Конечно, особенно распространяться об этом перед неспециалистом и невеждой не было и смысла, но ведь это прорывается. Когда у человека есть влечение и /321/ любовь к какому-нибудь делу, то они будут сквозить во всем. У него же этого не было заметно.
У кого-то я прочитал, будто Антон Павлович страстно любил лечить. Вот чего я никогда не находил в нем. Когда к нему обращались за врачебным советом, он отделывался самыми общими местами, и видно было, что он хотел поскорее кончить этот разговор.
Может быть, это объяснялось скрытой досадой, что он так отошел от медицины, на которую потратил столько лет и энергии, или просто это было сознание, что он в этом деле сильно отстал и не может стоять на надлежащей высоте.
Ведь тут, за что бы он ни взялся, он непременно сделает хуже, чем другие врачи, которые практикуются и следят за наукой. А ему была свойственна какая-то особенная гордость совести: все делать как следует. И он никогда не брался за то, чего не мог сделать наилучшим образом. Ведь вот, например, он всегда мечтал о том, чтобы иметь публицистические статьи. Об этом он упоминает и в своих письмах. Но он не писал их, потому что они ему не удавались. То есть они были бы не хуже всего того, что пишется, но это его не удовлетворяло.
Поэтому он, не отказывая в советах, когда к нему приставали, не углублялся и ограничивался средствами, которые если и не помогут, то во всяком случае не могут повредить: сода, касторка, компрессы, припарки...

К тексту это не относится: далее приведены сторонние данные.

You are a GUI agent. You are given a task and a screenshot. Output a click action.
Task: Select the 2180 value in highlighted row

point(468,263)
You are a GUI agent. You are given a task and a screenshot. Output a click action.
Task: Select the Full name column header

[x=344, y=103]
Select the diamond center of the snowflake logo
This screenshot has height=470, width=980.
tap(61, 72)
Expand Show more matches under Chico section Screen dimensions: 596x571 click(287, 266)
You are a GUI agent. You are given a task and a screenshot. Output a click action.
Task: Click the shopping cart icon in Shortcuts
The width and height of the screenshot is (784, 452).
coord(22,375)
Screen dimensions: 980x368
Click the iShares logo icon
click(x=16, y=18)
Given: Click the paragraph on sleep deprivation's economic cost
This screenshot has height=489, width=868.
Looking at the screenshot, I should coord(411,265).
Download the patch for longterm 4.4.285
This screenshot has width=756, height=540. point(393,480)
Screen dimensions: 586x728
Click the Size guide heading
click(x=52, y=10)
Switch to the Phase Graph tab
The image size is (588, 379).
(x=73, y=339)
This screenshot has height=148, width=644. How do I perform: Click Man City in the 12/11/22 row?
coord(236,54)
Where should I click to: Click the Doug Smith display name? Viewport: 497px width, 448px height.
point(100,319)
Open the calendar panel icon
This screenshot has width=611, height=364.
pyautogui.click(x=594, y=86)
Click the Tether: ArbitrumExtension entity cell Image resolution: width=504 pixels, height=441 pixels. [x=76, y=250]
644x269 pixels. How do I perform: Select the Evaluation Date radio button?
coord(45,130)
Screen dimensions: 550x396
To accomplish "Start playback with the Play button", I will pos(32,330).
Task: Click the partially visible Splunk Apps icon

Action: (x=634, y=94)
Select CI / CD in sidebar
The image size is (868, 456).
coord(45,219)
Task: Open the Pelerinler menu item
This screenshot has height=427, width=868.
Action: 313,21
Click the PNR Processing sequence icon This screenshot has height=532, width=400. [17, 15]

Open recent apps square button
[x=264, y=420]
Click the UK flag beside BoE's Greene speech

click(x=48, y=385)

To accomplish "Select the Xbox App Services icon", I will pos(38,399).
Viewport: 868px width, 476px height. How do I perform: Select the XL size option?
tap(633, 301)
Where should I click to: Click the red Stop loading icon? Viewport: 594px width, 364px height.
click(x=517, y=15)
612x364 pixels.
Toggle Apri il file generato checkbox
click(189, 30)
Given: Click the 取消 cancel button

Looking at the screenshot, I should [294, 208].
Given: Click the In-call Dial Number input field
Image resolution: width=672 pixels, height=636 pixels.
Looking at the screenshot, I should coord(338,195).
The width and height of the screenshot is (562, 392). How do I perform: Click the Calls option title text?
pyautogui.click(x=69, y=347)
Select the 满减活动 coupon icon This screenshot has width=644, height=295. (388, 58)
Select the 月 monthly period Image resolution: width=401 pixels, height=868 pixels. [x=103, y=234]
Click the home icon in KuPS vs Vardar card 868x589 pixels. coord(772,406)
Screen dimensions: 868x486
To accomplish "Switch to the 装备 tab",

Когда в Мелихове приходили к нему мужики и бабы с нарывами и глубокими порезами и ему об этом сообщали, он кривился - должно быть, опять-таки от сознания, что может сделать не так, как следует, но не отказывал, принимал, с величайшим вниманием осматривал, резал, вычищал и перевязывал.
Я думаю, что если б за операцией пришел к нему помещик, он послал бы его к специалистам. Но для мужика специалист недостижим, и все равно лучше ему никто не сделает.
Однако ж меня, например, он вылечил от экземы, которой наградили меня в одной из лучших московских парикмахерских на Кузнецком мосту. Специалисты прижигали, вырывали волосы и вообще истязали меня самыми последними средствами, а он взглянул и сказал:
- Пустое. Вот я тебе выпишу салициловую мазь. /322/
И выписал. И от этой мази экзема моя прошла бесследно.
И все-таки утверждение, будто он любил лечить, остается произвольным. Иногда он будто и сам себя хотел уверить в этом и, например, своему товарищу по гимназии писал: "Медицина - моя законная жена, литература - незаконная. Обе, конечно, мешают друг другу, но не настолько, чтобы исключать друг друга"{322}.
Но на это нельзя смотреть иначе, как на шутку. Пусть за год перед этим он даже исполнял обязанности участкового врача (по случаю холеры) в своем уезде и своею деятельностью заслужил даже особую благодарность земцев.
Но это вытекало скорее из сознания долга, чем из любви к делу. И даже в период этой работы, которая с виду увлекала его и ради которой он на время почти совсем отказался от писания, он в одном из своих писем Суворину так характеризовал это занятие:
"Душа моя утомлена. Скучно. Не принадлежать себе, думать только о поносах, вздрагивать по ночам от собачьего лая и стука в ворота (не за мной ли приехали?), ездить на отвратительных лошадях по неведомым дорогам и читать только про холеру и ждать только холеры и в то же время быть совершенно равнодушным к сей болезни и к тем людям, которым служишь, - это, сударь мой, такая окрошка, от которой не поздоровится"{322}.
Но думая так, он носился по своему участку, входил в сношения с местными помещиками, уговаривал их жертвовать деньги. И, получив от земства на это какую-то сотню рублей, устроил свой участок образцово.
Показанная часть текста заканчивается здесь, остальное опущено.